SUPPLIED DATA:
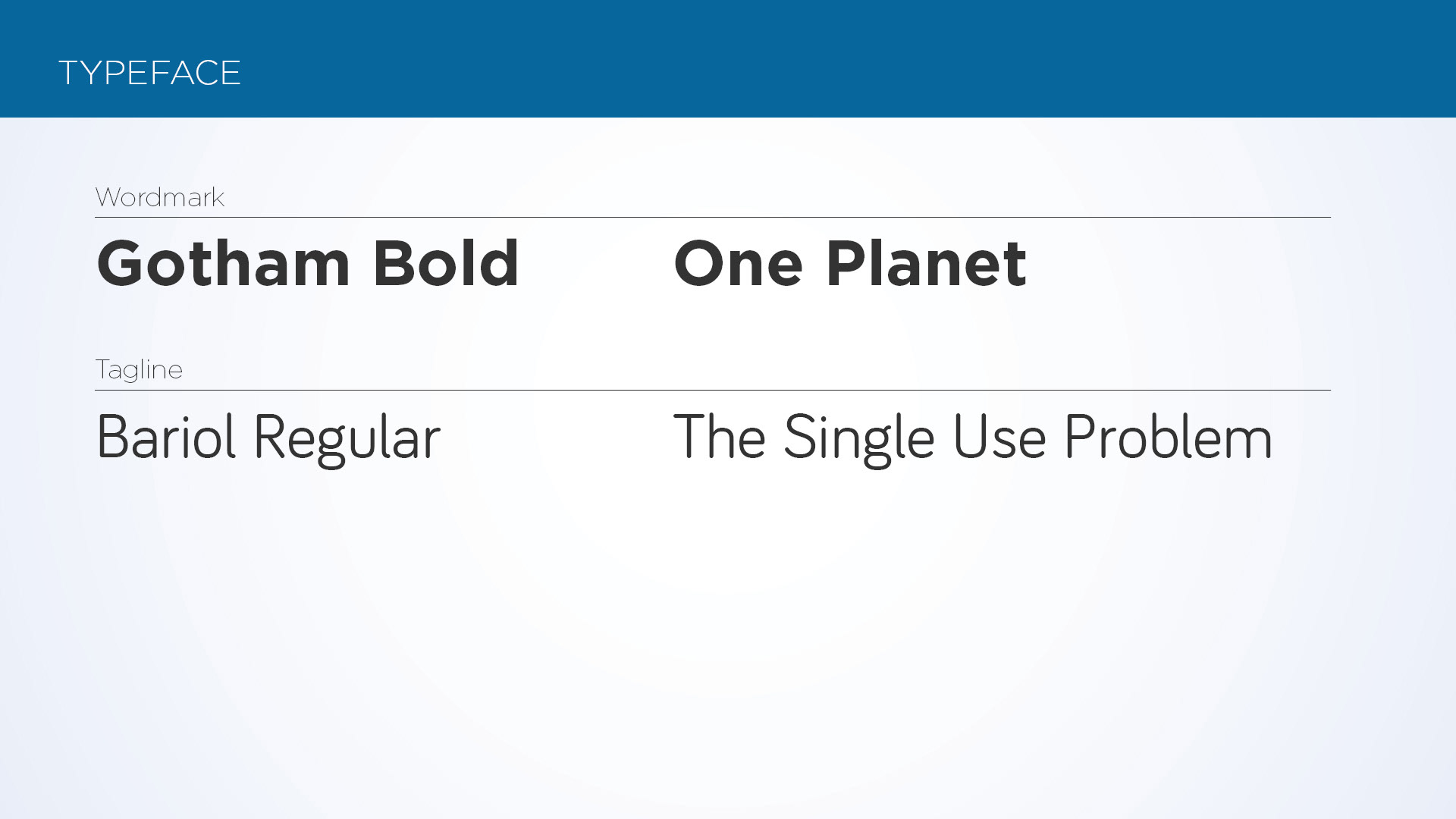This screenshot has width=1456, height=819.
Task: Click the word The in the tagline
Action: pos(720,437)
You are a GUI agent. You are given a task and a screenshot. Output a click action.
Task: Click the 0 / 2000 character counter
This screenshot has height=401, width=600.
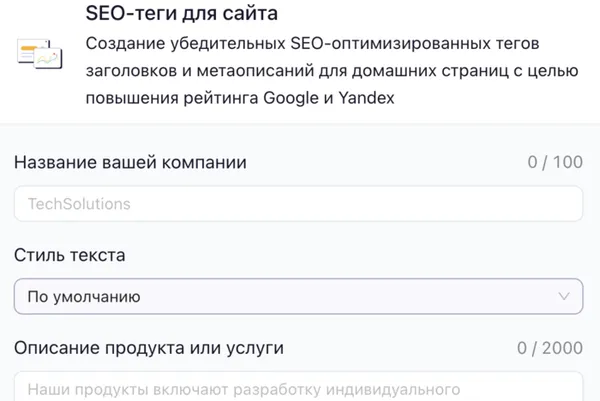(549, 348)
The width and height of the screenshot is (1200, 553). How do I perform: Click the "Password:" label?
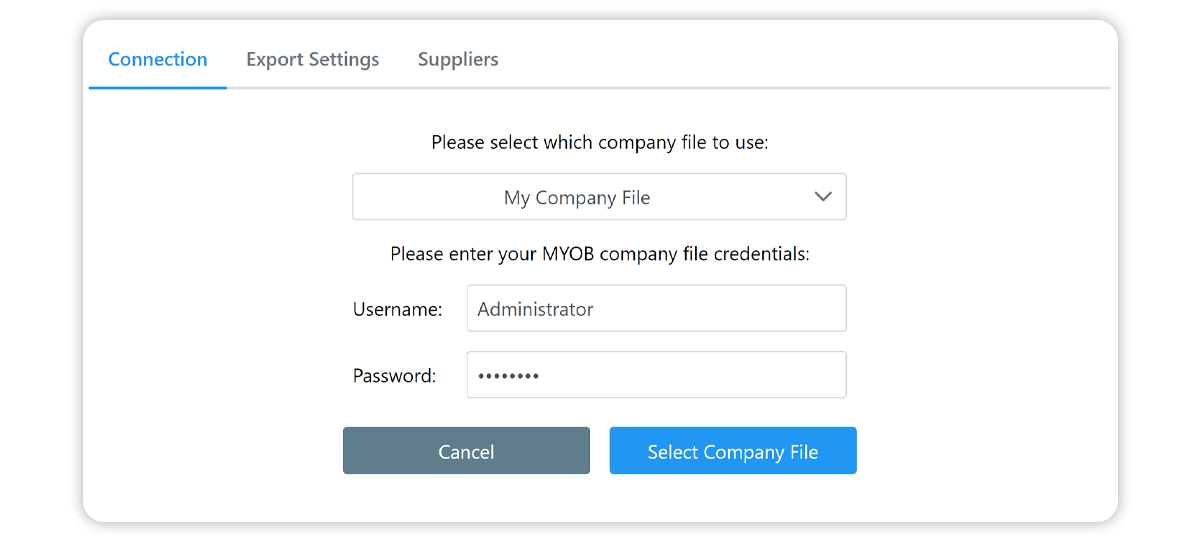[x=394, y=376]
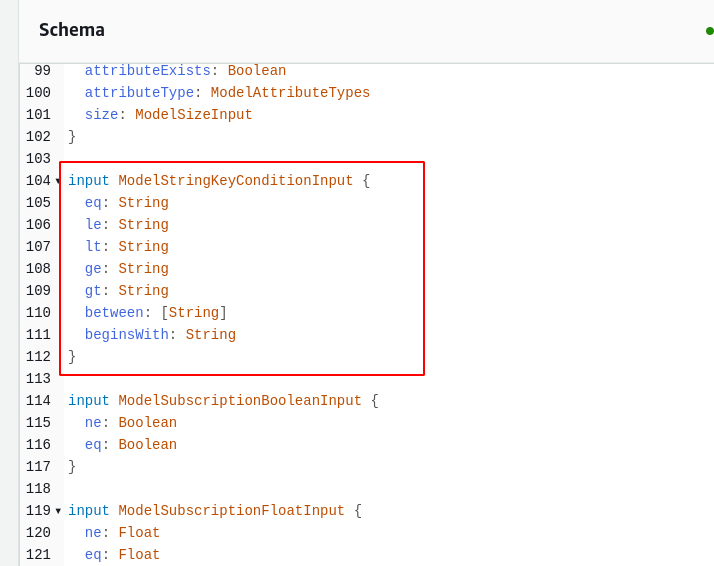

TASK GOAL: Please retype, exactly and with the pictures left out, the lines from the line containing "You are a GUI" through the last line of the records above.

EXERCISE ANSWER:
You are a GUI agent. You are given a task and a screenshot. Output a click action.
Task: Click the 0 / 2000 character counter
This screenshot has height=401, width=600.
(549, 348)
The width and height of the screenshot is (1200, 553). How do I perform: Click the "Password:" label?
[x=394, y=376]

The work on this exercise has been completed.